This document describes the DSL-based files with an extension .iml or .imp.
An .imp file is a file containing a standalone transliteration map. For
instance, a map that can transliterate a Korean file to a Latin file.
An .iml file is a file that contains a library of aliases and stages to be
used by the .imp maps. It follows the same format, but does not require the
metadata and tests parts to exist and doesn’t allow the main stage to exist.
This document describes the map version of the format if it isn’t noted
otherwise.
A # character is a comment character. This means, that the part that follows
a # character till the end of the line is ignored by Interscript, but exist to
communicate to a human reader the intention behind the content. In this document
it is most often a hint to a person reading this document.
A String is a part of the document of a form either: "content" or 'content'.
It denotes a group of characters to be used.

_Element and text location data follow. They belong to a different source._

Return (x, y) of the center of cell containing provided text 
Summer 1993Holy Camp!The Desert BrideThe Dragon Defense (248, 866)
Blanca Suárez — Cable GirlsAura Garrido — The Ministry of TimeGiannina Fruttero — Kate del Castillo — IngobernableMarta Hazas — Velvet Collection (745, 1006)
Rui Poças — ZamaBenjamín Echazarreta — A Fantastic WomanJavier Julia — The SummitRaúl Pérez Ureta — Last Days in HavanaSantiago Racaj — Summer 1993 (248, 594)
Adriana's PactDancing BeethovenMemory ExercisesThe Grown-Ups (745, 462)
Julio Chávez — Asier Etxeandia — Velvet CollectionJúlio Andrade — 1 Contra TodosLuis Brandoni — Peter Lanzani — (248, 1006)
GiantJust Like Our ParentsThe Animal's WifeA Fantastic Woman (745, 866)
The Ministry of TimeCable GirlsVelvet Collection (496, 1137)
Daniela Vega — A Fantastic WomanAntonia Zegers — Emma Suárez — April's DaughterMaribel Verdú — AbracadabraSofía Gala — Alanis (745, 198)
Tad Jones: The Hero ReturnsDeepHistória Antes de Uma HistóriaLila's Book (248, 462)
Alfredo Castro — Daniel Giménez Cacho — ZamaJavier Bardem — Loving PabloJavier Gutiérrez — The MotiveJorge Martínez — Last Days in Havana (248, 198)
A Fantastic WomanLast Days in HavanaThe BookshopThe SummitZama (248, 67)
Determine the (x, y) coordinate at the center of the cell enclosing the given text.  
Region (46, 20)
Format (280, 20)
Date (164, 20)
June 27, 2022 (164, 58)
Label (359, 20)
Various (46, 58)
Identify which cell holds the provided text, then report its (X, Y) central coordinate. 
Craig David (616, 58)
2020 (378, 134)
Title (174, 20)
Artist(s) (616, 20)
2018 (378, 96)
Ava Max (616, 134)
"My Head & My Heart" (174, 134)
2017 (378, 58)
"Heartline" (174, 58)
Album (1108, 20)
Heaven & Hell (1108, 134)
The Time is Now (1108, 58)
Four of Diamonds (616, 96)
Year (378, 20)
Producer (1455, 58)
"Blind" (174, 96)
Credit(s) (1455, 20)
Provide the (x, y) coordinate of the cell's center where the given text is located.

It can be joined together using a
+ character like so: "a" + "b" which is equal to as if someone wrote just
"ab".
Except for the strings of the form 'content', all those forms can contain
escape forms like \u0410, which means "An Unicode character 0410". The usage
of those forms is discouraged in new maps, but possible.
An array (or a list) is a part of the document of a form ["a", "b", "c"]. It
means a sequential group of Strings, or other types.
The root part of the .iml file is called a document. A map has a format as
follows:
metadata {
# Metadata part comes here
}
tests {
# Tests part comes here
}
# A dependency directive may happen zero or more times. It will be described in
# a subsection.
dependency "other-map-or-library", as: shortname
# This part is optional
aliases {
# Aliases part comes here
}
stage {
# A stage description comes here
}
# There may be more than 1 stage, the other stages need to have a name. The
# default stage name is `main`. A name can't happen more than once in a document.
stage(stage_name) {
# A stage description comes here
}Dependency is an instruction to be issued only in the document context. It means that we want to import some aliases or stages from another map or a library.
dependency "other-map-or-library", as: shortnameThis instruction will allow us to reference aliases and stages from other
libraries in this form: map.shortname.stage.stagename for stages and
map.shortname.aliasname for aliases.
There is a second syntax, mostly useful for loading libraries that will import the stages and aliases to a global context resulting in possibly more human readable maps:
dependency "other-map-or-library", as: shortname, import: trueThis form allows to reference other stages and aliases in the following form:
stage.stagename, aliasname
It is not possible to load maps using this form, only libraries, because we
can’t override the main stage.
The standard library is implicitly imported this way. There’s no way or need to import it explicitly.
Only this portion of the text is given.